----- MATERIAL SHOWN -----
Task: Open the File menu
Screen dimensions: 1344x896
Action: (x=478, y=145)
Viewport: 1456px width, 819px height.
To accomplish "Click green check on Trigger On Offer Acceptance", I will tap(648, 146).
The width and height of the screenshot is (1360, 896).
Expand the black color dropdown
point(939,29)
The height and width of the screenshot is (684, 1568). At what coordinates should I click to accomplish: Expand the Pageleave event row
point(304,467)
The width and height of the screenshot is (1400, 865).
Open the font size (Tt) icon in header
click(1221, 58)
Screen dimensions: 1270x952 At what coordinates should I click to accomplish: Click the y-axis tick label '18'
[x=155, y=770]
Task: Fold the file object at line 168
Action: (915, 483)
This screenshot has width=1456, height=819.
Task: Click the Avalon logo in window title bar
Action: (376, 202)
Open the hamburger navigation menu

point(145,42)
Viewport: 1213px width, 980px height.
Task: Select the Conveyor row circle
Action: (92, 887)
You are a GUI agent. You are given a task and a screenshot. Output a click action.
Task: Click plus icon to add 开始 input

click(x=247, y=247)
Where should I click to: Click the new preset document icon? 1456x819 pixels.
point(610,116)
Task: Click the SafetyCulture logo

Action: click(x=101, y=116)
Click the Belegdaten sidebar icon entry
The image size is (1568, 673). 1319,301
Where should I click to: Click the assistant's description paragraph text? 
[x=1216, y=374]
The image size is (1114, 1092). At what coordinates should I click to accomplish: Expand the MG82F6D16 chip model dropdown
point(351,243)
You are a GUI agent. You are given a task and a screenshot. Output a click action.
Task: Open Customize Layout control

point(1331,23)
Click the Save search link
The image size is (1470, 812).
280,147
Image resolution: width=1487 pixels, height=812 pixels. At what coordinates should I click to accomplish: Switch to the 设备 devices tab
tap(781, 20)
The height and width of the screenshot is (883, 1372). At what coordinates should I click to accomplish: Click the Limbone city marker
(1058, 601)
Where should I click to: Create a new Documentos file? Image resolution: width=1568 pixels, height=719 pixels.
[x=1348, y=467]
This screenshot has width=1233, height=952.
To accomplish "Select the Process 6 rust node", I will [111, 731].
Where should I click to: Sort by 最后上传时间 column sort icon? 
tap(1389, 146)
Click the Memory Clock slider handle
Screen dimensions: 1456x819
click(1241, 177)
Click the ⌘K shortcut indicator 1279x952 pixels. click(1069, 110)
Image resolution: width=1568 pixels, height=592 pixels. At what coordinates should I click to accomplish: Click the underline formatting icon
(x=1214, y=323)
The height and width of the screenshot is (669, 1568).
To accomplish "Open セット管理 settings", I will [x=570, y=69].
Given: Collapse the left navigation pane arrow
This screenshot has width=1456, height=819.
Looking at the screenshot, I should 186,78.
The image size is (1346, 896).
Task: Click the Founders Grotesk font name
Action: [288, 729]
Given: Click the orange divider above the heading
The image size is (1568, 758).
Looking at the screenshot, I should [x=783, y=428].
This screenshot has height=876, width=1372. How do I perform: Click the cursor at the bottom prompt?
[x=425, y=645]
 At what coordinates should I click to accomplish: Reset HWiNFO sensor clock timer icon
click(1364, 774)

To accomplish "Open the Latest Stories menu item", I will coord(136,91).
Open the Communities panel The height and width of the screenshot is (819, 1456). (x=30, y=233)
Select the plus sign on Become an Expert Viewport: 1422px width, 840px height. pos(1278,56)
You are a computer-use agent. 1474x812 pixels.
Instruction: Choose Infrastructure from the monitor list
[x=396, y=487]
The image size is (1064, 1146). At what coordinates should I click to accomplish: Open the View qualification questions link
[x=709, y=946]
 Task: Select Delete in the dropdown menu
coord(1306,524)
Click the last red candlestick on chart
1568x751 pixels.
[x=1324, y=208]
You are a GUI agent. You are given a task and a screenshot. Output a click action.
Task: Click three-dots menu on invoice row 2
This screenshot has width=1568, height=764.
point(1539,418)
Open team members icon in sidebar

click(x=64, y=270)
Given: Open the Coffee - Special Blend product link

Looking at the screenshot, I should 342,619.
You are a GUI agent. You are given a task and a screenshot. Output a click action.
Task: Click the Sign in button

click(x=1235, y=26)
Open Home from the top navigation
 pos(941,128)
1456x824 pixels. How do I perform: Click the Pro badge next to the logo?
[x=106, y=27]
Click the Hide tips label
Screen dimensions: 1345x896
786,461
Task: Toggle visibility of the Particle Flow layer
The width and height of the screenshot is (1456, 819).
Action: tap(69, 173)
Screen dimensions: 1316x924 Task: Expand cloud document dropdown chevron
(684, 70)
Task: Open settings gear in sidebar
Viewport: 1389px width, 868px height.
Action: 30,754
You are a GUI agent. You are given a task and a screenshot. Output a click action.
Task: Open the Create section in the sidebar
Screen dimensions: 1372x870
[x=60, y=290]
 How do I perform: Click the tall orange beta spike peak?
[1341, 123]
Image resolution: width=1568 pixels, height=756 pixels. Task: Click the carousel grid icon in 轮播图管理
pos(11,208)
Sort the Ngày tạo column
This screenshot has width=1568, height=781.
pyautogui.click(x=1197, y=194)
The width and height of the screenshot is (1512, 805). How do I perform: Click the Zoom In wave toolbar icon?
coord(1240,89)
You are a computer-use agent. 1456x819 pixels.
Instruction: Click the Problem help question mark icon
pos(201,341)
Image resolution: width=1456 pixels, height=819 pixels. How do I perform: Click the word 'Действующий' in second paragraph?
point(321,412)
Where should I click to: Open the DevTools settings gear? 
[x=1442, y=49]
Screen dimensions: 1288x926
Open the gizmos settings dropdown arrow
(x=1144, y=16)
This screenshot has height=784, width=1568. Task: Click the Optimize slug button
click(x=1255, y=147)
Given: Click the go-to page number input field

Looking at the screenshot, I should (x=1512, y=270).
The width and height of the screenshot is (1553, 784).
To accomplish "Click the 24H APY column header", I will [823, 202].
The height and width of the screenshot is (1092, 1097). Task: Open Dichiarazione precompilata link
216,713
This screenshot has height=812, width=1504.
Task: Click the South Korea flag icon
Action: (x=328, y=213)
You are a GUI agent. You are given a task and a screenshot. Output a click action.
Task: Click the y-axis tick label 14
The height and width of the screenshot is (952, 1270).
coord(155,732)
-----
Quote the data in full, keeping each word unchanged.

THE ANSWER:
Task: Open the File menu
Screen dimensions: 1344x896
Action: (x=478, y=145)
Viewport: 1456px width, 819px height.
To accomplish "Click green check on Trigger On Offer Acceptance", I will tap(648, 146).
The width and height of the screenshot is (1360, 896).
Expand the black color dropdown
point(939,29)
The height and width of the screenshot is (684, 1568). At what coordinates should I click to accomplish: Expand the Pageleave event row
point(304,467)
The width and height of the screenshot is (1400, 865).
Open the font size (Tt) icon in header
click(1221, 58)
Screen dimensions: 1270x952 At what coordinates should I click to accomplish: Click the y-axis tick label '18'
[x=155, y=770]
Task: Fold the file object at line 168
Action: (915, 483)
This screenshot has width=1456, height=819.
Task: Click the Avalon logo in window title bar
Action: (376, 202)
Open the hamburger navigation menu

point(145,42)
Viewport: 1213px width, 980px height.
Task: Select the Conveyor row circle
Action: (92, 887)
You are a GUI agent. You are given a task and a screenshot. Output a click action.
Task: Click plus icon to add 开始 input

click(x=247, y=247)
Where should I click to: Click the new preset document icon? 1456x819 pixels.
point(610,116)
Task: Click the SafetyCulture logo

Action: click(x=101, y=116)
Click the Belegdaten sidebar icon entry
The image size is (1568, 673). 1319,301
Where should I click to: Click the assistant's description paragraph text? 
[x=1216, y=374]
The image size is (1114, 1092). At what coordinates should I click to accomplish: Expand the MG82F6D16 chip model dropdown
point(351,243)
You are a GUI agent. You are given a task and a screenshot. Output a click action.
Task: Open Customize Layout control

point(1331,23)
Click the Save search link
The image size is (1470, 812).
280,147
Image resolution: width=1487 pixels, height=812 pixels. At what coordinates should I click to accomplish: Switch to the 设备 devices tab
tap(781, 20)
The height and width of the screenshot is (883, 1372). At what coordinates should I click to accomplish: Click the Limbone city marker
(1058, 601)
Where should I click to: Create a new Documentos file? Image resolution: width=1568 pixels, height=719 pixels.
[x=1348, y=467]
This screenshot has width=1233, height=952.
To accomplish "Select the Process 6 rust node", I will [111, 731].
Where should I click to: Sort by 最后上传时间 column sort icon? 
tap(1389, 146)
Click the Memory Clock slider handle
Screen dimensions: 1456x819
click(1241, 177)
Click the ⌘K shortcut indicator 1279x952 pixels. click(1069, 110)
Image resolution: width=1568 pixels, height=592 pixels. At what coordinates should I click to accomplish: Click the underline formatting icon
(x=1214, y=323)
The height and width of the screenshot is (669, 1568).
To accomplish "Open セット管理 settings", I will [x=570, y=69].
Given: Collapse the left navigation pane arrow
This screenshot has width=1456, height=819.
Looking at the screenshot, I should 186,78.
The image size is (1346, 896).
Task: Click the Founders Grotesk font name
Action: [288, 729]
Given: Click the orange divider above the heading
The image size is (1568, 758).
Looking at the screenshot, I should [x=783, y=428].
This screenshot has height=876, width=1372. How do I perform: Click the cursor at the bottom prompt?
[x=425, y=645]
 At what coordinates should I click to accomplish: Reset HWiNFO sensor clock timer icon
click(1364, 774)

To accomplish "Open the Latest Stories menu item", I will coord(136,91).
Open the Communities panel The height and width of the screenshot is (819, 1456). (x=30, y=233)
Select the plus sign on Become an Expert Viewport: 1422px width, 840px height. pos(1278,56)
You are a computer-use agent. 1474x812 pixels.
Instruction: Choose Infrastructure from the monitor list
[x=396, y=487]
The image size is (1064, 1146). At what coordinates should I click to accomplish: Open the View qualification questions link
[x=709, y=946]
 Task: Select Delete in the dropdown menu
coord(1306,524)
Click the last red candlestick on chart
1568x751 pixels.
[x=1324, y=208]
You are a GUI agent. You are given a task and a screenshot. Output a click action.
Task: Click three-dots menu on invoice row 2
This screenshot has width=1568, height=764.
point(1539,418)
Open team members icon in sidebar

click(x=64, y=270)
Given: Open the Coffee - Special Blend product link

Looking at the screenshot, I should 342,619.
You are a GUI agent. You are given a task and a screenshot. Output a click action.
Task: Click the Sign in button

click(x=1235, y=26)
Open Home from the top navigation
 pos(941,128)
1456x824 pixels. How do I perform: Click the Pro badge next to the logo?
[x=106, y=27]
Click the Hide tips label
Screen dimensions: 1345x896
786,461
Task: Toggle visibility of the Particle Flow layer
The width and height of the screenshot is (1456, 819).
Action: tap(69, 173)
Screen dimensions: 1316x924 Task: Expand cloud document dropdown chevron
(684, 70)
Task: Open settings gear in sidebar
Viewport: 1389px width, 868px height.
Action: 30,754
You are a GUI agent. You are given a task and a screenshot. Output a click action.
Task: Open the Create section in the sidebar
Screen dimensions: 1372x870
[x=60, y=290]
 How do I perform: Click the tall orange beta spike peak?
[1341, 123]
Image resolution: width=1568 pixels, height=756 pixels. Task: Click the carousel grid icon in 轮播图管理
pos(11,208)
Sort the Ngày tạo column
This screenshot has width=1568, height=781.
pyautogui.click(x=1197, y=194)
The width and height of the screenshot is (1512, 805). How do I perform: Click the Zoom In wave toolbar icon?
coord(1240,89)
You are a computer-use agent. 1456x819 pixels.
Instruction: Click the Problem help question mark icon
pos(201,341)
Image resolution: width=1456 pixels, height=819 pixels. How do I perform: Click the word 'Действующий' in second paragraph?
point(321,412)
Where should I click to: Open the DevTools settings gear? 
[x=1442, y=49]
Screen dimensions: 1288x926
Open the gizmos settings dropdown arrow
(x=1144, y=16)
This screenshot has height=784, width=1568. Task: Click the Optimize slug button
click(x=1255, y=147)
Given: Click the go-to page number input field

Looking at the screenshot, I should (x=1512, y=270).
The width and height of the screenshot is (1553, 784).
To accomplish "Click the 24H APY column header", I will [823, 202].
The height and width of the screenshot is (1092, 1097). Task: Open Dichiarazione precompilata link
216,713
This screenshot has height=812, width=1504.
Task: Click the South Korea flag icon
Action: (x=328, y=213)
You are a GUI agent. You are given a task and a screenshot. Output a click action.
Task: Click the y-axis tick label 14
The height and width of the screenshot is (952, 1270).
coord(155,732)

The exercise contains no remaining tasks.